MoE-based Model Merging¶
 
MoE-based model merging is a technique that combines multiple fine-tuned dense models into a single Mixture-of-Experts (MoE) model. This approach leverages the specialization of different expert models by treating each fine-tuned model as an expert in the resulting MoE architecture.
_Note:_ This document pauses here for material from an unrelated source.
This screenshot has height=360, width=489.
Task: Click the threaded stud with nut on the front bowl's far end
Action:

The method involves upscaling the architecture to MoE format and substituting the experts with the weights from different specialized models.
Examples¶
API Usage¶
Basic Example¶
Here's an example demonstrating how to merge multiple fine-tuned models into a Mixtral MoE model:
from fusion_bench.method import (
    MixtralForCausalLMMergingAlgorithm,
    MixtralMoEMergingAlgorithm,
)
from fusion_bench.modelpool import CausalLMPool
from fusion_bench.utils import print_parameters
# Create a model pool with your fine-tuned expert models
model_pool = CausalLMPool(
    models={
        "_pretrained_": "path_to_base_model",
        "expert_1": "path_to_finetuned_model_1",
        "expert_2": "path_to_finetuned_model_2",
        "expert_3": "path_to_finetuned_model_3",
        "expert_4": "path_to_finetuned_model_4",
    },
    tokenizer="path_to_base_model",
    model_kwargs={"torch_dtype": "bfloat16"},
)
# Initialize the merging algorithm with direct parameters
merging_algorithm = MixtralForCausalLMMergingAlgorithm(
    experts_per_token=2,  # Number of experts to activate per token
    save_checkpoint=None  # Optional: path to save the merged model
)
# Run the merging process to get a MoE model
moe_model = merging_algorithm.run(model_pool)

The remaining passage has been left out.